What is expected: Restate all of the data below word for word.

Supplied records:
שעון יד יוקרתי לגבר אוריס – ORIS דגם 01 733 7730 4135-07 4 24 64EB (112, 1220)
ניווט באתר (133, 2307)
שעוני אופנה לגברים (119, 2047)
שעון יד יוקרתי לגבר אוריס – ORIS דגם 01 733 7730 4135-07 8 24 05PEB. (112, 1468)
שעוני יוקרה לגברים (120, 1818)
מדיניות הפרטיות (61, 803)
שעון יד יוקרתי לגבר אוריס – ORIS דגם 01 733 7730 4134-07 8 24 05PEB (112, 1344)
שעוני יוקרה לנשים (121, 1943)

Written answer:
שעון יד יוקרתי לגבר אוריס – ORIS דגם 01 733 7730 4135-07 4 24 64EB (112, 1220)
ניווט באתר (133, 2307)
שעוני אופנה לגברים (119, 2047)
שעון יד יוקרתי לגבר אוריס – ORIS דגם 01 733 7730 4135-07 8 24 05PEB. (112, 1468)
שעוני יוקרה לגברים (120, 1818)
מדיניות הפרטיות (61, 803)
שעון יד יוקרתי לגבר אוריס – ORIS דגם 01 733 7730 4134-07 8 24 05PEB (112, 1344)
שעוני יוקרה לנשים (121, 1943)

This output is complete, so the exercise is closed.